Info
ID: AT-RE002.002
Technique: Application Dependencies Mapping
Tactic: Reconnaissance
Platforms: PRE
Version: 1.0
Package Manifest Scraping
Package Manifest Scraping is a reconnaissance technique where attackers analyze application dependency files (like package.json
, requirements.txt
, pom.xml
, Gemfile
, or composer.json
) to identify software components, their versions, and potential vulnerabilities. During the Application Dependencies Mapping phase of reconnaissance, attackers extract these manifests from accessible repositories, websites, or exposed configuration files to build a comprehensive understanding of the target application's technology stack. By examining these files, adversaries can pinpoint outdated libraries with known security vulnerabilities (CVEs), determine framework versions that may contain exploitable flaws, and identify dependencies that could be targeted for supply chain attacks. This intelligence gathering technique requires minimal interaction with the target system and often leverages publicly available information, making it difficult to detect while providing attackers with valuable insights for planning subsequent phases of their attack campaign.
Data Sources
- Public Repositories: Dependency manifests in GitHub, GitLab, and other version control systems
- Package Registries: Package metadata from npm, PyPI, Maven Central, and other repositories
- API Logs: Access logs from repository and package registry APIs
- Network Traffic: HTTP requests to package management endpoints
Mitigations
ID | Mitigation | Description |
---|---|---|
M1013 | Application Developer Guidance | Limit sensitive information in publicly accessible dependency manifests |
M1021 | Restrict Web-Based Content | Implement access controls on repositories containing sensitive dependency information |
M1017 | User Training | Train developers on risks of exposing detailed dependency information publicly |
Detection
Package-manifest scraping usually occurs on public SCM platforms or registry APIs an organisation does not control. Real-time enterprise detection is therefore limited.

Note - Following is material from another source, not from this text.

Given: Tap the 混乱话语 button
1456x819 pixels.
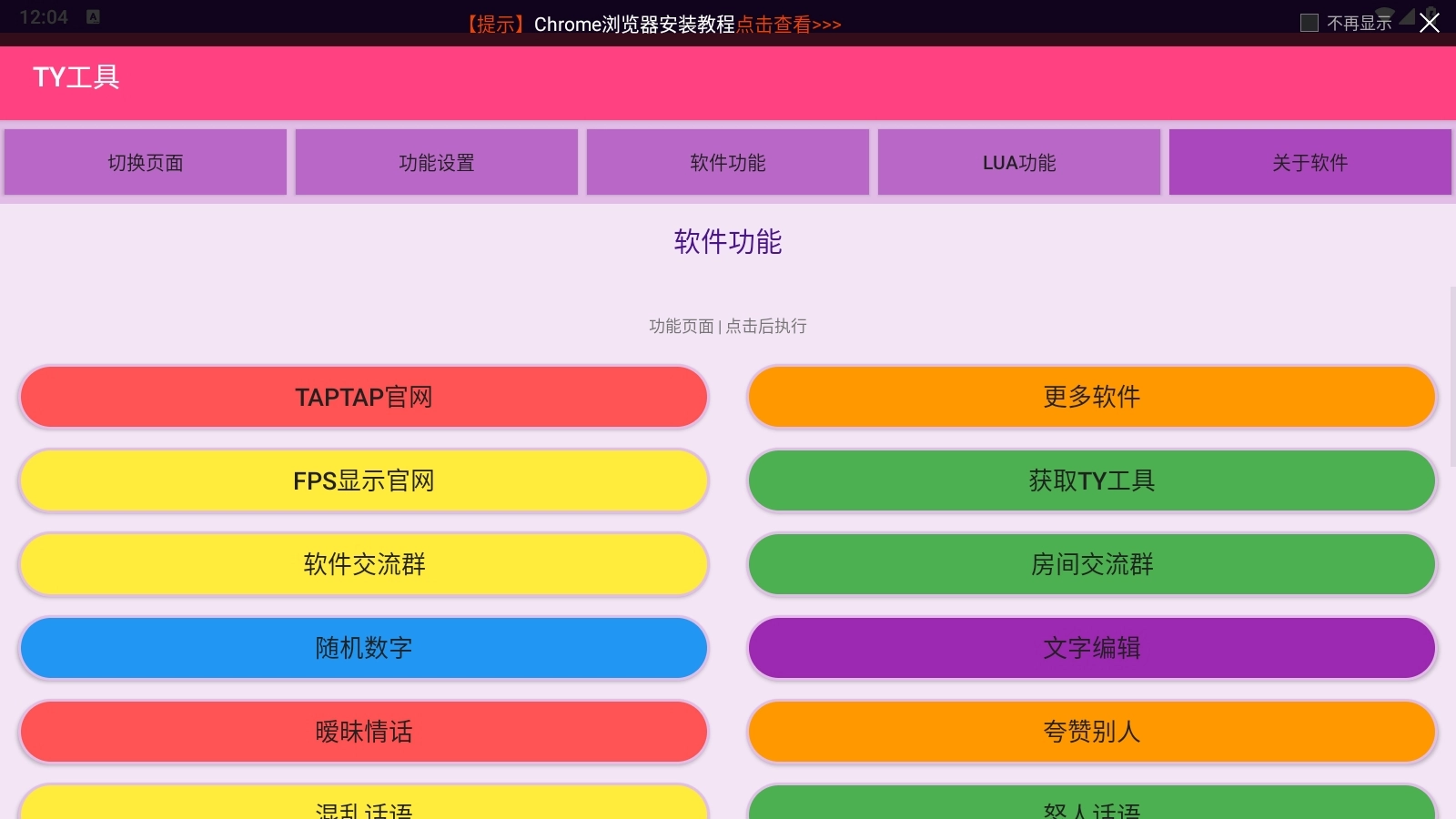Looking at the screenshot, I should 363,805.
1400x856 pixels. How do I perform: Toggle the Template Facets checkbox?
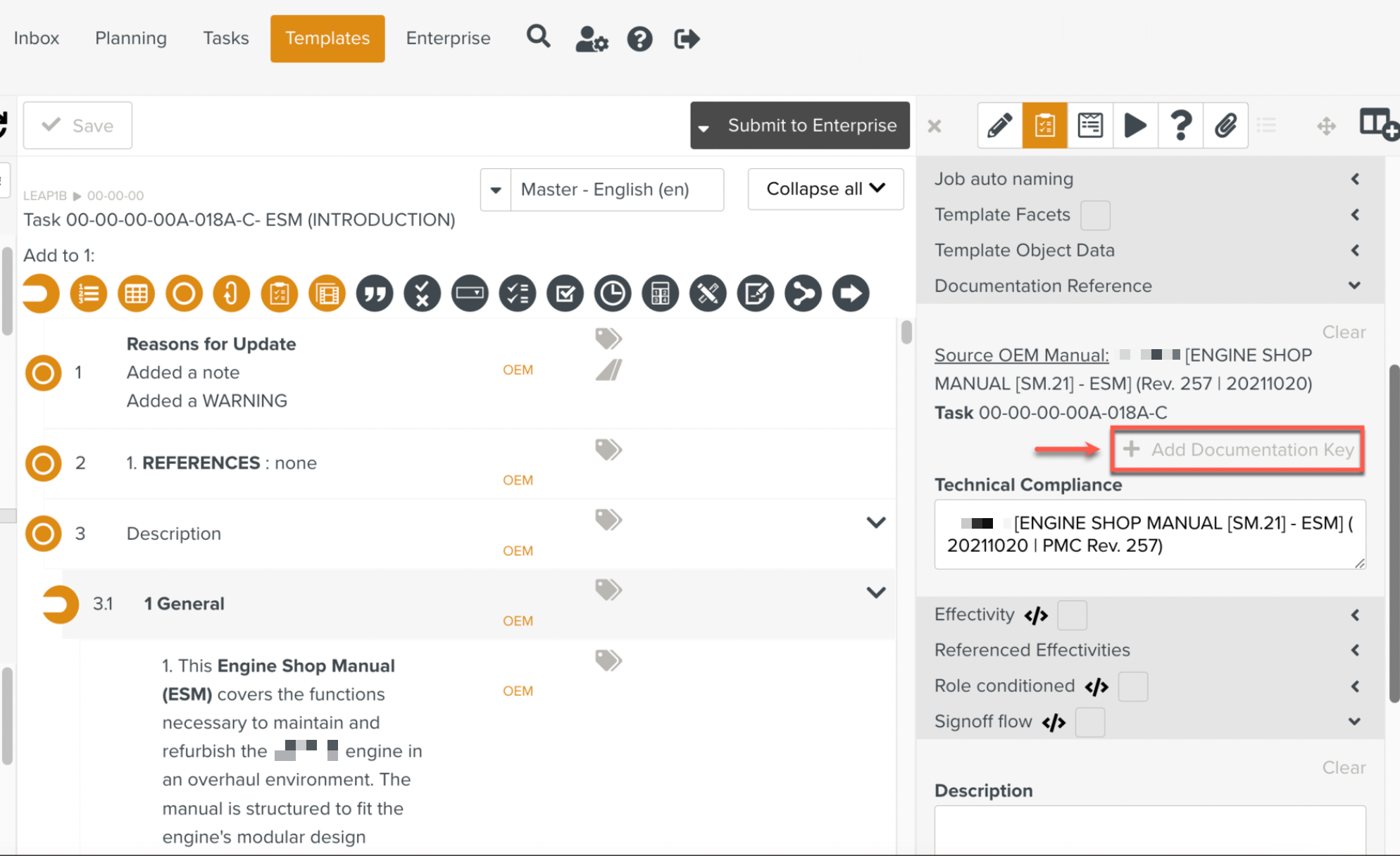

Potential visibility avenues include:
- Hosted-platform audit logs (GitHub/GitLab, Bitbucket) that show excessive clone or raw-file downloads when the repo is under the organisation’s control.
- External threat-intel flagging large-scale scraping of project manifests tied to the brand.
- Post-reconnaissance indicators such as phishing or exploit payloads referencing library versions harvested from the manifests.